## Task statement
Copy each line of the following data that contains "Bangsa".

## Listed entries
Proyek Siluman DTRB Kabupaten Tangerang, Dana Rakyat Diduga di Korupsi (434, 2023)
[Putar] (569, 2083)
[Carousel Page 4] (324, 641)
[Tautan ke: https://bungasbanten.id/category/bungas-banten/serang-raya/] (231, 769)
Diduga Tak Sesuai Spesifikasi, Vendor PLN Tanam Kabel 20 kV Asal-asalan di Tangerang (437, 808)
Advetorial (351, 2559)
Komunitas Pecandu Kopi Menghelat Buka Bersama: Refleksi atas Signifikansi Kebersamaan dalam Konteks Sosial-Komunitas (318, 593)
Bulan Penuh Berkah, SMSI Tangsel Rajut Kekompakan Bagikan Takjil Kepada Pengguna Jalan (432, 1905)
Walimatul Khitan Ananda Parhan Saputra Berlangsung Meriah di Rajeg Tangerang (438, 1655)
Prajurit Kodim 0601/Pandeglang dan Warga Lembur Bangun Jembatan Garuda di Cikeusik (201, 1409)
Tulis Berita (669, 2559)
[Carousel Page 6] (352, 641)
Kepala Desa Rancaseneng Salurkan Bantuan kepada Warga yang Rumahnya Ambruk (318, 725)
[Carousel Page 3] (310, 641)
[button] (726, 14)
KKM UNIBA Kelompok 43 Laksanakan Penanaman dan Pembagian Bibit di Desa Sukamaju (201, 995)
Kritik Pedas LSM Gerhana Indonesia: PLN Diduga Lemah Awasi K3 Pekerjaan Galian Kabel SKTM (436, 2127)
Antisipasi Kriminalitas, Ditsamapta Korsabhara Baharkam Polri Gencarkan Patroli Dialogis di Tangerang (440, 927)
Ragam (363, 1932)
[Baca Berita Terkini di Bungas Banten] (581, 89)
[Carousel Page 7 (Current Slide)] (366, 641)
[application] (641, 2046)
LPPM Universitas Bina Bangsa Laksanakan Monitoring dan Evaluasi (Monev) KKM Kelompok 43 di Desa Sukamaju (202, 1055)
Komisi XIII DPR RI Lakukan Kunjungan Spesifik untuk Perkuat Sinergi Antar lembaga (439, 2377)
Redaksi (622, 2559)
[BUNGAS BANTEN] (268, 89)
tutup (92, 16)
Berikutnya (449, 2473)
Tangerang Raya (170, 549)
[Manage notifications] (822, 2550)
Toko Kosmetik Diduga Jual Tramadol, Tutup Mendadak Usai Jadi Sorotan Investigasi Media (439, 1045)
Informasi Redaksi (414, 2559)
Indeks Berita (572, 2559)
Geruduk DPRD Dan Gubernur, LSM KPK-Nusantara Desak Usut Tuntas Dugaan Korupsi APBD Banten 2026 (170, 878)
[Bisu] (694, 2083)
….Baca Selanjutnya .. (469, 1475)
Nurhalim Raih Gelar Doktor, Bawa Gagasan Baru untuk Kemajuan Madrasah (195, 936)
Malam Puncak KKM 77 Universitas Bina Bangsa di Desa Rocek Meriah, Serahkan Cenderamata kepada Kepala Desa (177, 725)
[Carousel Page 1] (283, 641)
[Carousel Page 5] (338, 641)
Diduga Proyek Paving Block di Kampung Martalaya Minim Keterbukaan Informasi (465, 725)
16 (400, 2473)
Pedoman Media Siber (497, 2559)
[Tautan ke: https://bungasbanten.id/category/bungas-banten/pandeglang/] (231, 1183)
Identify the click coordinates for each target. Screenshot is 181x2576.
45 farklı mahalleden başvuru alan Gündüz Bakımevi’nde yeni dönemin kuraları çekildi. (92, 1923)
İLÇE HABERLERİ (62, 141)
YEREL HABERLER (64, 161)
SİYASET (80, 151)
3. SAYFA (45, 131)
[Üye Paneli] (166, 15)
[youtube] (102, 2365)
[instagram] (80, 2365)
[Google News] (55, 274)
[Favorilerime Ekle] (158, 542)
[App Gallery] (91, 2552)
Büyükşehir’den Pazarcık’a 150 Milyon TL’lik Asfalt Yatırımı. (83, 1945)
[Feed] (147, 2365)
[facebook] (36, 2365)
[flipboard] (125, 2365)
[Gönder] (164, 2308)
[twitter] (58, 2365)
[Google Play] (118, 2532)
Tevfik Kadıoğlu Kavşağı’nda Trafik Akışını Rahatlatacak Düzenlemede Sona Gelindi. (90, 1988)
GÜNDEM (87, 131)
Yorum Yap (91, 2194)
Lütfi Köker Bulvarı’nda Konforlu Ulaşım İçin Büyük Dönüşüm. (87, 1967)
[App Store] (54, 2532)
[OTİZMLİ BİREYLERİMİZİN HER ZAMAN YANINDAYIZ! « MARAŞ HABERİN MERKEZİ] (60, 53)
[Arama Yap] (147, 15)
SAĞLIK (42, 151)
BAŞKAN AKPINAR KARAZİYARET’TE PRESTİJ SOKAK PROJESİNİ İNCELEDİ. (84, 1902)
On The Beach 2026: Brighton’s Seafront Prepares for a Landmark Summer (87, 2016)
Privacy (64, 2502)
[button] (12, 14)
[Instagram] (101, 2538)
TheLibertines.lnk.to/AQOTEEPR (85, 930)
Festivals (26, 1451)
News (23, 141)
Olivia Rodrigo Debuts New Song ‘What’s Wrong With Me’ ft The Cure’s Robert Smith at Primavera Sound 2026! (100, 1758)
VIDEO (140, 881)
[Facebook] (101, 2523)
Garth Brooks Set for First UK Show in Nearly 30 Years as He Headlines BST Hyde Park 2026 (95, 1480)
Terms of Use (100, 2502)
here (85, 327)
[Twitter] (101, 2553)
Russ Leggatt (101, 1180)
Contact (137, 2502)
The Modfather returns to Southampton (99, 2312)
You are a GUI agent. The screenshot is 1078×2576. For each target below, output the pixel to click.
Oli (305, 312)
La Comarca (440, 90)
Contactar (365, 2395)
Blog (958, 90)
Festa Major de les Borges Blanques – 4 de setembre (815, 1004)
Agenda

## Result of this exercise
LPPM Universitas Bina Bangsa Laksanakan Monitoring dan Evaluasi (Monev) KKM Kelompok 43 di Desa Sukamaju (202, 1055)
Malam Puncak KKM 77 Universitas Bina Bangsa di Desa Rocek Meriah, Serahkan Cenderamata kepada Kepala Desa (177, 725)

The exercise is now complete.